Fortunately, in 1824 Professor Michael Faraday who was experimenting with hydrogen at the Royal Institution in London invented the first rubber balloons and was delighted to find that once filled with hydrogen they were light enough to float. He made his balloons by cutting out circles of rubber which when pressed together fused to form a tightly sealed bond. He coated the centre of the circles in powder so that they would only join around the edges. This produced a round bag that he could then fill with hydrogen.
The following year English inventor and rubber manufacturer Thomas Hancock seized this idea and made the first toy balloons which were sold as a do it yourself kit using a bottle of rubber solution and a condensing syringe. The problem with early rubber balloons was that the rubber reacted to changes in temperature so was unreliable. Hancock experimented with sulphur mixed with rubber and found that this stabilised the rubber and named this process vulcanisation. Vulcanized toy balloons were first manufactured by J.G. Ingram of London in 1847.
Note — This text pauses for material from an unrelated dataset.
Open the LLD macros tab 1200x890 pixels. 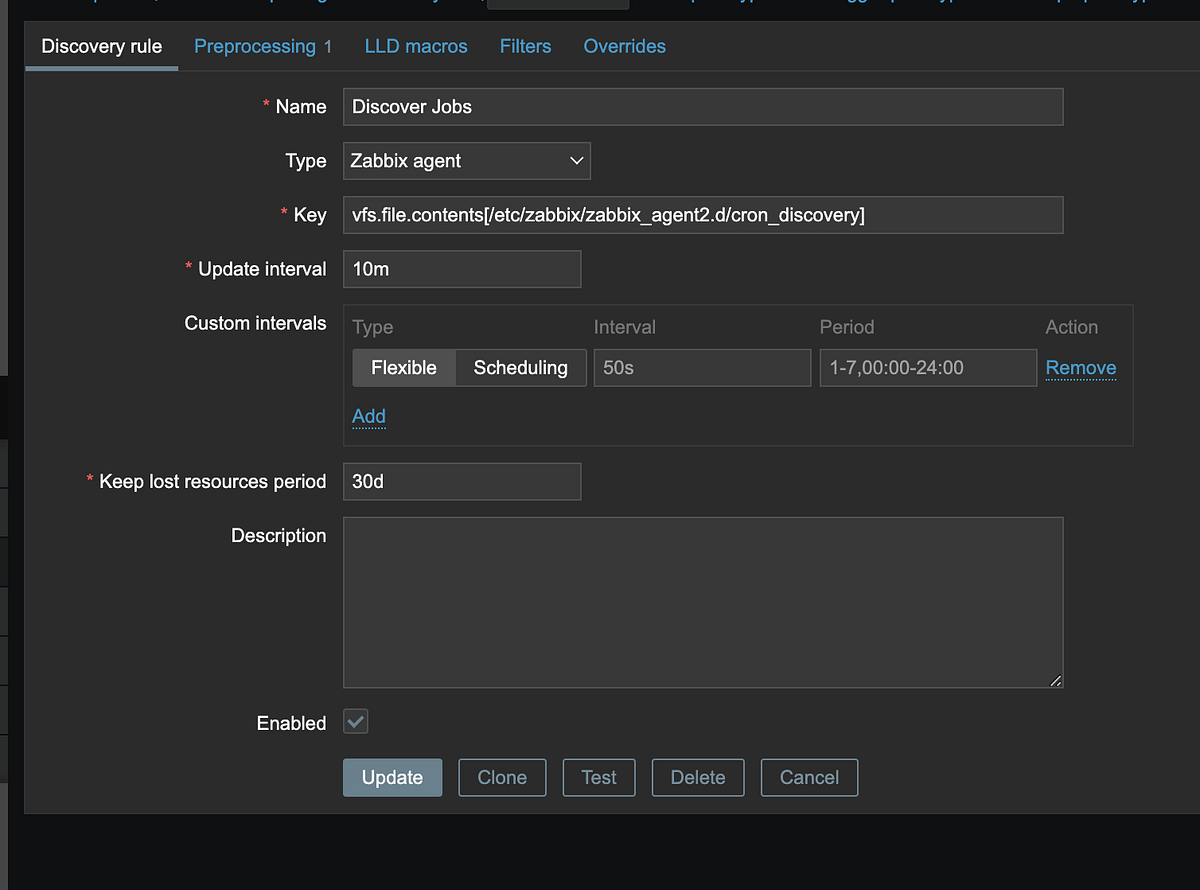click(416, 46)
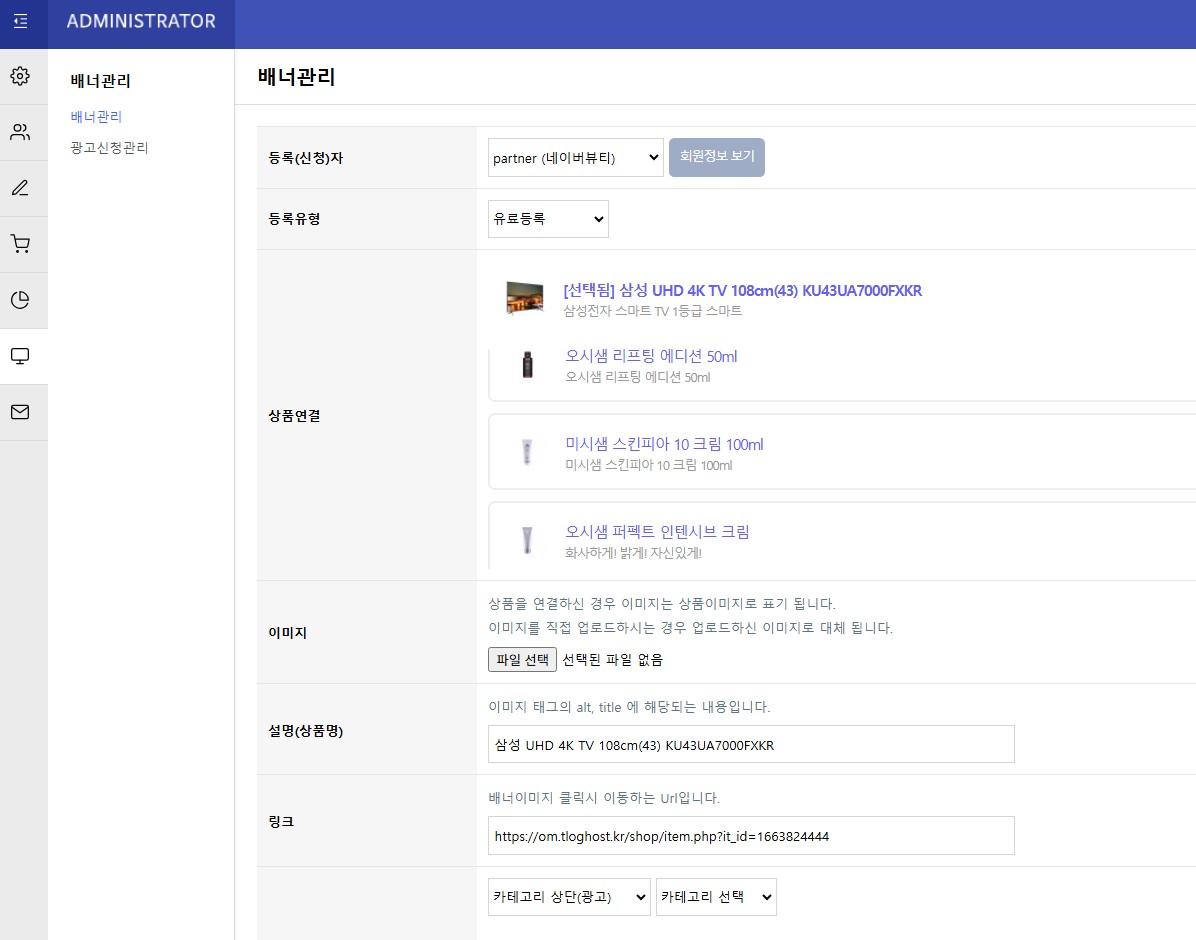Screen dimensions: 1196x940
Task: Open 광고신청관리 in the side menu
Action: [x=109, y=148]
Hydrogen balloons, although popular were also extremely dangerous. Always at risk from exploding they could and did start fires and in 1914 firemen were campaigning to get them banned. New York city banned their use in 1922. Despite this they were still very popular and were used in balloon races and by aviation experts to calculate air flow at different altitudes. Helium balloons replaced hydrogen as this is a much safer gas and this led to the development of foil balloons and mylar balloons as an addition to the traditional rubber. These types of balloons have more scope for decoration and design and are self sealing.